- Genres: Glam metal, heavy metal, hard rock
- Occupation: Musician
- Instruments: Vocals, guitar

= Jason Bieler =

Jason Bieler (also often known simply as "Jason") is an American singer, guitarist and songwriter who is most famous for playing with metal band Saigon Kick.

He has also played in other bands, including an early touring version of Talisman and Super TransAtlantic, which also featured several other Saigon Kick members and Extreme bassist Pat Badger.

Bieler self-released a solo album in 1998 titled Houston, We Have a Problem.

After the demise of Super TransAtlantic, Bieler and his brother Aaron founded Bieler Bros. Records based in South Florida.

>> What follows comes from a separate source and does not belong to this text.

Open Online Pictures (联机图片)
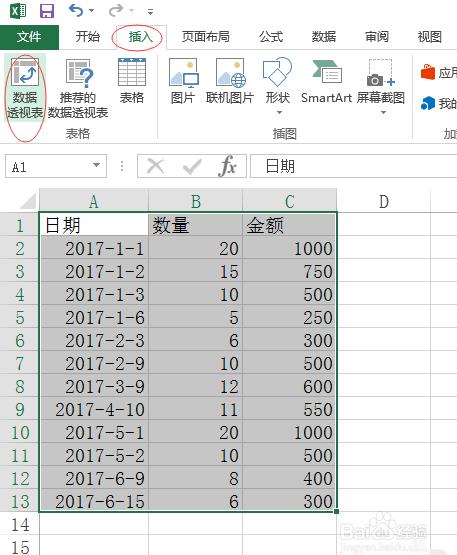This screenshot has width=457, height=555. [230, 81]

Bieler's second solo album Songs for the Apocalypse was released 21 January 2021 through Frontiers Records.

==Discography==

===With Saigon Kick===
- Saigon Kick (1991)
- The Lizard (1992)
- Water (1993)
- Devil in the Details (1995)
- Moments from the Fringe (1998)
- Greatest Mrs.:The Best of Saigon Kick (1998)
- Bastards (2000)
- Greatest Hits Live (2000)

===With Super TransAtlantic===
- Shuttlecock (2000)

===Solo===
- Houston, We Have a Problem (1998)
- Where Dreams Go to Die (2018)
- Songs for the Apocalypse (2021) (released as Jason Bieler and The Baron Von Bielski Orchestra)
- Postcards from the Asylum (2023)

===Owl Stretching===
Jason currently has been writing/recording since 2011 in a project called Owl Stretching.